This is why we are repeatedly witnessing the desperate images of migrant workers trying to get home. They aren't agitating for work and money. They are saying again and again, "We are hungry, exhausted, we just want to go home". For all migrants, the endeavour for progress is laced with the vulnerability of separation. Home, however difficult and scant it might be, is our shelter from a storm. How hard is that to understand—wouldn't any of us want the same? Why couldn't the government anticipate and plan for that, as they do for middle-class students? For that it would need to see people in all their humanity with two eyes—the emotional and the practical.
We call India our home—and so do these fellow citizens of ours. But, is it designed like home? To care for everyone, at some basic level, to the best of its resources, to ensure their rights? Our healthcare system emblematises that inequality and that uncaringness. The precarity of the working poor in a month, the unseemly haste of corporate layoffs tell all.
Yet, such a big section of the comfortable classes is trapped in an unseeing gaze, identifying with a system where callousness is called pragmatism and indifference is called strength. Luckily, it's a very diverse country, despite fantasies of homogeneity. Every day we read about someone who, for the first time in their lives, started raising relief, volunteered at a kitchen, tried to make public toilets available to homeless people. On a friend's Facebook page, I read about his local dhaba feeding people every day, even though they surely aren't earning much right now.

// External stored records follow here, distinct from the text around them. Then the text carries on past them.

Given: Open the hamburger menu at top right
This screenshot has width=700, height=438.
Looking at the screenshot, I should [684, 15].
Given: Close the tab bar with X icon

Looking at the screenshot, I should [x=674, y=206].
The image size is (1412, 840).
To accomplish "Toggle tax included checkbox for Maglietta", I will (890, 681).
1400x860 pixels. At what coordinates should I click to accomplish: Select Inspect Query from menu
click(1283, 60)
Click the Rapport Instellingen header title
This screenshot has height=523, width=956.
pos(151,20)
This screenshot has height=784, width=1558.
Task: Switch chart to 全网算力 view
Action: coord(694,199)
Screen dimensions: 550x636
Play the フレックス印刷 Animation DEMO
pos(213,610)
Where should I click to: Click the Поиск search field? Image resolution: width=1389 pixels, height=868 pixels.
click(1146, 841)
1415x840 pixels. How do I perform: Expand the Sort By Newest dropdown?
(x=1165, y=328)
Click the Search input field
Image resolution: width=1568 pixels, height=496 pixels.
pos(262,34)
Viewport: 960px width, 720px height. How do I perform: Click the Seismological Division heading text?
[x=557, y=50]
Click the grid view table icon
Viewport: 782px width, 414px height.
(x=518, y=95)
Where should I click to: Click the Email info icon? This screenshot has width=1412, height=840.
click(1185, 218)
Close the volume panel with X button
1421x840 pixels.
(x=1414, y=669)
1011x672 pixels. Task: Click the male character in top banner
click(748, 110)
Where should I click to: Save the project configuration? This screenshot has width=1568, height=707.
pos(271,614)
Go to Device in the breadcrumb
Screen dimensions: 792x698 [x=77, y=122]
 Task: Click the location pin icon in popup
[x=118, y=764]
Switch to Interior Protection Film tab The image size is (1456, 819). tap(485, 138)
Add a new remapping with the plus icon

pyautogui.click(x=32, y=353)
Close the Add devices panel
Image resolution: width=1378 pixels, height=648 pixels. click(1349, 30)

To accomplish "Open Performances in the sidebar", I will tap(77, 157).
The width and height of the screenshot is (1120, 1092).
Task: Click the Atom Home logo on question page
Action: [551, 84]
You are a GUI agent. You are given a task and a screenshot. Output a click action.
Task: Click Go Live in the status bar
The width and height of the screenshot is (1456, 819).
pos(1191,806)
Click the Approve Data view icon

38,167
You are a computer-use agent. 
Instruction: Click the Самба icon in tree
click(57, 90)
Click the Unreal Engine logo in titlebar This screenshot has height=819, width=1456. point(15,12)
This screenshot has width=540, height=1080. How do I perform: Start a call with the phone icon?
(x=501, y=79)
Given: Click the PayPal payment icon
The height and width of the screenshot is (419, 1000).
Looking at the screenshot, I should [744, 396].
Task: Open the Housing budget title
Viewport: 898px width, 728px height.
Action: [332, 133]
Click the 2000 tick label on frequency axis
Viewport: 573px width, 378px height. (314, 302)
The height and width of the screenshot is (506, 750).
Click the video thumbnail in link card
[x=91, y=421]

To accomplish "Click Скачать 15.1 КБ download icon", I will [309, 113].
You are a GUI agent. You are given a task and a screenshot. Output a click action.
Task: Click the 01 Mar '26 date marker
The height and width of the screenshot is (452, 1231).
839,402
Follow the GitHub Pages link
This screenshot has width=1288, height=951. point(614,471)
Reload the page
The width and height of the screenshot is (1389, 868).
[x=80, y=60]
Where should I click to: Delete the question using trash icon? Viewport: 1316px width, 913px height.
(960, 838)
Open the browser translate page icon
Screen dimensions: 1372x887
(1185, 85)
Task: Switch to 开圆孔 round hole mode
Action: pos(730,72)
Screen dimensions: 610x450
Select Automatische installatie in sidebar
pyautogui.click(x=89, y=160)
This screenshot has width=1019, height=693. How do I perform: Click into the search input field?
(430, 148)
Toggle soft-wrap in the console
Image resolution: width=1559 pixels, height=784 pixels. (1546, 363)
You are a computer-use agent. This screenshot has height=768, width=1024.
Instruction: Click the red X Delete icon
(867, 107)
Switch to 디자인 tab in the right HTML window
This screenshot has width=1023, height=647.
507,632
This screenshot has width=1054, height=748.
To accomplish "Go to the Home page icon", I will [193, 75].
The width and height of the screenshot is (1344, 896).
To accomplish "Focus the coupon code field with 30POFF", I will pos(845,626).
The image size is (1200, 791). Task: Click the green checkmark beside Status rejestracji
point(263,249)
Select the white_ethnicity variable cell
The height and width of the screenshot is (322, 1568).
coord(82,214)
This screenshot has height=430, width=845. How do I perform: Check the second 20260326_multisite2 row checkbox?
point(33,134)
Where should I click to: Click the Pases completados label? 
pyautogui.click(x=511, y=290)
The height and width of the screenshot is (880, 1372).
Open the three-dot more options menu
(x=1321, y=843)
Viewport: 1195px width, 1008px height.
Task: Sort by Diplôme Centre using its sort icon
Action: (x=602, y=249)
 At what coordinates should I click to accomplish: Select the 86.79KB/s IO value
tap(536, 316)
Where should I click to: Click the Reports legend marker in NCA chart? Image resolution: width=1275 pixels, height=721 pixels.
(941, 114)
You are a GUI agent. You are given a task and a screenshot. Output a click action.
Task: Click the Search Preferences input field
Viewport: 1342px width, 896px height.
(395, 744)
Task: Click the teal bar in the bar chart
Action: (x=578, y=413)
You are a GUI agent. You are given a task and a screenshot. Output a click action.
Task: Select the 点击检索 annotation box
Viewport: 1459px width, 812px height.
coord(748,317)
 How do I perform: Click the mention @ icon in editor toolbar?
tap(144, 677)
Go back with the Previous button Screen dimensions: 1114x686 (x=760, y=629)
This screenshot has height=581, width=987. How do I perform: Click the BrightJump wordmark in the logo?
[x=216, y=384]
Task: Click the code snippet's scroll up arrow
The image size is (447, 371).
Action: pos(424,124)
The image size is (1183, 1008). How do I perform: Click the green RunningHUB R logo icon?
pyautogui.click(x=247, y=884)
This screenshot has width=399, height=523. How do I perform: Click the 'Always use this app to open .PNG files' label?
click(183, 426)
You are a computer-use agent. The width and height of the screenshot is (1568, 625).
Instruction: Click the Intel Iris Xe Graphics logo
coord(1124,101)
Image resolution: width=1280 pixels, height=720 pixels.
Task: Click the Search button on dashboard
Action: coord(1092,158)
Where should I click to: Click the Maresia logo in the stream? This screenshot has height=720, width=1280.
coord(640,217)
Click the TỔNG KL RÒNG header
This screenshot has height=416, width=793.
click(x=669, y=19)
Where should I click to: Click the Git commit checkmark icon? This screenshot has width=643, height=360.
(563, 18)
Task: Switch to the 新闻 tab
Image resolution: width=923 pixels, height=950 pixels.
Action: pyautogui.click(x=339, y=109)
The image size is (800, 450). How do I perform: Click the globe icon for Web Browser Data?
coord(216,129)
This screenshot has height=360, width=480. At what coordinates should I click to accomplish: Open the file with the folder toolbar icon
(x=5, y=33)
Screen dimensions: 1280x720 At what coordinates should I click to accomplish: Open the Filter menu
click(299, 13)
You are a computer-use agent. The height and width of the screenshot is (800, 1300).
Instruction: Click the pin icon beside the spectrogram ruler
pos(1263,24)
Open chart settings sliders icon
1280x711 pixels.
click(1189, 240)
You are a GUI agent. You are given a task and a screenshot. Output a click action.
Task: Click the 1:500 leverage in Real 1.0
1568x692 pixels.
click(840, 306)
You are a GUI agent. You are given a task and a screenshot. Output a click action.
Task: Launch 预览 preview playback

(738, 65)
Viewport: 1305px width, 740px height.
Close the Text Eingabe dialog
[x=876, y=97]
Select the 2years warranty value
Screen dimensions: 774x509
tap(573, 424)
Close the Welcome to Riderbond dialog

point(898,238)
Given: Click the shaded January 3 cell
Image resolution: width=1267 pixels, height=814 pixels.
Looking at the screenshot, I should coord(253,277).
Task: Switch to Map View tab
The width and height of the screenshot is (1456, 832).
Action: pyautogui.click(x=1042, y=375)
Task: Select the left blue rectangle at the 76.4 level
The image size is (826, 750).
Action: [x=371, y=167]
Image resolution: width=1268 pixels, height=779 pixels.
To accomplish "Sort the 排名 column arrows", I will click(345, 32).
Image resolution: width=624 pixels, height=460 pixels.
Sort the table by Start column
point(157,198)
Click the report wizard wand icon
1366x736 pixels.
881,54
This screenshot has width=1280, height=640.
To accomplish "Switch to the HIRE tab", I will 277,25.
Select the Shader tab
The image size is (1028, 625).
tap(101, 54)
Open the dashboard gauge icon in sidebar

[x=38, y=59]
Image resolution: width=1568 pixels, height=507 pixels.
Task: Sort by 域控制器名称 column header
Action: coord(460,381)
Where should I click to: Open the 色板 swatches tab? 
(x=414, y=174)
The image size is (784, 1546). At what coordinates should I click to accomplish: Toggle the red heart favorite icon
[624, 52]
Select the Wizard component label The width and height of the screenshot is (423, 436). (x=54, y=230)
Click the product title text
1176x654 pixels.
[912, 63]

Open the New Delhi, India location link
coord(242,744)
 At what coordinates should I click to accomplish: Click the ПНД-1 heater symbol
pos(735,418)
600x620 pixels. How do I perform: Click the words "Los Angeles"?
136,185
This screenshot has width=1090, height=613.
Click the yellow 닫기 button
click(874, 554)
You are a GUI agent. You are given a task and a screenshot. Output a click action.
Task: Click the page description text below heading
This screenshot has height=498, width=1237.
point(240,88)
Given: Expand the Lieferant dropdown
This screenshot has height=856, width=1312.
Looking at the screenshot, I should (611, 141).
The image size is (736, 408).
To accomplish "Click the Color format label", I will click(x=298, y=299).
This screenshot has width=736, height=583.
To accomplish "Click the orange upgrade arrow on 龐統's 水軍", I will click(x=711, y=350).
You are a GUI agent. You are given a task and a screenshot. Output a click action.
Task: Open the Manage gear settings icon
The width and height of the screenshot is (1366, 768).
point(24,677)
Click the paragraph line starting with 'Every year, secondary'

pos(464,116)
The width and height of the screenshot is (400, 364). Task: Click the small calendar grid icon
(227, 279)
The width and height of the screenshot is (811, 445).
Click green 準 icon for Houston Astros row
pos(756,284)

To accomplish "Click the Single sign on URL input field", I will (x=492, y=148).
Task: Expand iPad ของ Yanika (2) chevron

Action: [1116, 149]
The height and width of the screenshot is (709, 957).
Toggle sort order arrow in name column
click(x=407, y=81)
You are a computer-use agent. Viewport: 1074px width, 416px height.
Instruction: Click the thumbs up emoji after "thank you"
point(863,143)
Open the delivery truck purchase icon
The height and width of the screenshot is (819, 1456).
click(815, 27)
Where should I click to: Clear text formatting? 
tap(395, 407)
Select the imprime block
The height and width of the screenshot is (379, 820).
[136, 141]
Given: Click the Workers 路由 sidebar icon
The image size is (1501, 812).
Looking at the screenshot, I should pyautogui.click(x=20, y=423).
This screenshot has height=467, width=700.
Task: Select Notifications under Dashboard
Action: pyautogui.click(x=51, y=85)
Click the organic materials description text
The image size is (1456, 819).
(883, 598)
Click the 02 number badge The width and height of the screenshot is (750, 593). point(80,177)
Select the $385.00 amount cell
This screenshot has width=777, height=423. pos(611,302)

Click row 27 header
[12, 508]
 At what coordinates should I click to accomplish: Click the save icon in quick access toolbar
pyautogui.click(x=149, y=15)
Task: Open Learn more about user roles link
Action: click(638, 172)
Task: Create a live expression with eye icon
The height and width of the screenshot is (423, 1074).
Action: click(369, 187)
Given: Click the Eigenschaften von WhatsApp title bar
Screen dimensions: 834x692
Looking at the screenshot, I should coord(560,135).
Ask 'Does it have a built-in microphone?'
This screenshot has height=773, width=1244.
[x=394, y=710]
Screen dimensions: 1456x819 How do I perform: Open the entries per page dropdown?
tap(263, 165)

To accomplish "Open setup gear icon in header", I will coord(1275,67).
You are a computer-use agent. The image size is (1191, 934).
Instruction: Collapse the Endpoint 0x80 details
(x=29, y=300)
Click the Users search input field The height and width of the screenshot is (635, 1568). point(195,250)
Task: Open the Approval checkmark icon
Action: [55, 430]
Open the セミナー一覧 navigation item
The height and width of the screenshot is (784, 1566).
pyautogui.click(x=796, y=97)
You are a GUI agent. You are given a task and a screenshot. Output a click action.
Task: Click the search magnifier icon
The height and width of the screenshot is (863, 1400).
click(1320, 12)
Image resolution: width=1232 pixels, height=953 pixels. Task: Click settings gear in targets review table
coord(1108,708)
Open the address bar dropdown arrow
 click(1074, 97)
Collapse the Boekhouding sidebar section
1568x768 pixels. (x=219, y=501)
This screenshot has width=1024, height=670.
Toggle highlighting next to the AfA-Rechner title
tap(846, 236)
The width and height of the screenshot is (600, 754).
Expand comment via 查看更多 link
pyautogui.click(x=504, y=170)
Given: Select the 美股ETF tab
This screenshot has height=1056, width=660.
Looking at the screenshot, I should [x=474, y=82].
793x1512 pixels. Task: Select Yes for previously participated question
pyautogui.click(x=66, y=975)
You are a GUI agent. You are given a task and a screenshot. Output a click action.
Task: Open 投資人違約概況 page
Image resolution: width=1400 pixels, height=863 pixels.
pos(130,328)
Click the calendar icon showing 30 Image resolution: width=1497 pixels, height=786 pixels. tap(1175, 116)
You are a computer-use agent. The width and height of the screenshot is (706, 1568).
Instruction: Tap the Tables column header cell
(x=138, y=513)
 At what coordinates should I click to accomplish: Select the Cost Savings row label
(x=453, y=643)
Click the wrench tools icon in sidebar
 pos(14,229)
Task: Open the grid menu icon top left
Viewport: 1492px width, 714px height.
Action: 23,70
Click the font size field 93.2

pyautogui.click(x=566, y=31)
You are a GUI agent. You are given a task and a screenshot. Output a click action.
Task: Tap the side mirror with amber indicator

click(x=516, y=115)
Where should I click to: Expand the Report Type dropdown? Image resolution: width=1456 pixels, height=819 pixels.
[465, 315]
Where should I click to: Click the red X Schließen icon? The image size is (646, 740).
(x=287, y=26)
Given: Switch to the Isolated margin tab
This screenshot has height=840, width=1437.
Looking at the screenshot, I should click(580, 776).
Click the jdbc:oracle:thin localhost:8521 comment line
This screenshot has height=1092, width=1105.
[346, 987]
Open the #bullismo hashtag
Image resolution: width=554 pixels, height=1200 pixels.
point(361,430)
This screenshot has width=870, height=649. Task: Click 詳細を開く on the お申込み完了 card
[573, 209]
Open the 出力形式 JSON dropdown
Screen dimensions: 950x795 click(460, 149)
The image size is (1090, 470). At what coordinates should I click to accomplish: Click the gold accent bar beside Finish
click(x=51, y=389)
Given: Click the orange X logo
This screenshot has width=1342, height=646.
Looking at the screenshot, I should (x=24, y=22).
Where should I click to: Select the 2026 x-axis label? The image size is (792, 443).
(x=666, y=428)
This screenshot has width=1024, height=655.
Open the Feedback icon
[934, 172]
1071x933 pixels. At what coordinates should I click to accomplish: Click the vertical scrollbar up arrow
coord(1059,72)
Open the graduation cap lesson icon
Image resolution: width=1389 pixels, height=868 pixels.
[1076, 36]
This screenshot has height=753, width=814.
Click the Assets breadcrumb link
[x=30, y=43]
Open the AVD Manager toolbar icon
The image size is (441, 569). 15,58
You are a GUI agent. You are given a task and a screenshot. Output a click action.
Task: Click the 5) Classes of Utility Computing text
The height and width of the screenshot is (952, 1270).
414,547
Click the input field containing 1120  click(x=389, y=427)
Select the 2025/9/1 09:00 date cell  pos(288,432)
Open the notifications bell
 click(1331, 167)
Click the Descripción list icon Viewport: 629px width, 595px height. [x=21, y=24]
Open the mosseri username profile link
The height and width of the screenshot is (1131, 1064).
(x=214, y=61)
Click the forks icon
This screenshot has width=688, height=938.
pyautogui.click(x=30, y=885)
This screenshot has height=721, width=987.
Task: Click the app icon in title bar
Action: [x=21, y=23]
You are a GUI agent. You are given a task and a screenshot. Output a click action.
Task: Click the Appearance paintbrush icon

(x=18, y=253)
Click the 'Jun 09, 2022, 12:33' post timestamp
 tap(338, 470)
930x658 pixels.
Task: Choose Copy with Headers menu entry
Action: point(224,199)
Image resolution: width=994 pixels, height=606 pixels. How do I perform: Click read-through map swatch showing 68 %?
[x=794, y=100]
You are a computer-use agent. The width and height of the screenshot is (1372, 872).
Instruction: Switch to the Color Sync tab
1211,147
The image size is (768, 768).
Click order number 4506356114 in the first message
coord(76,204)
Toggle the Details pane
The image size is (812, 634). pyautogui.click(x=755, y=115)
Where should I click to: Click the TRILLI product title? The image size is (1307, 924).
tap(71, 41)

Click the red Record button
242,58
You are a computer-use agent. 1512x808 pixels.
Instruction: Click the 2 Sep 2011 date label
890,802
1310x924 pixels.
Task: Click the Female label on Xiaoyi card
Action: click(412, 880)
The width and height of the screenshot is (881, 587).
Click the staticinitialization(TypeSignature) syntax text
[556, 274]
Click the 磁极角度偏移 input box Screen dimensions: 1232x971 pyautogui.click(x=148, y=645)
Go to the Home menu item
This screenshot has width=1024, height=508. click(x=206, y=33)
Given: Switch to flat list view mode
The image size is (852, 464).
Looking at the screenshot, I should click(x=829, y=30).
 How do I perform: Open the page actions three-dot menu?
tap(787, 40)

I want to hold on to the belief in this helpful goodness, not for sentiment, but because co-operation and compassion are practical and effective things—as the volunteer work shows. I hope they trickle up. If it is spirituality we want, we need to see with both eyes, the inward and the outward, and create and defend systems based on human need and the human capacity for altruism, instead of constantly feeding our worst side with fake news and fake rituals.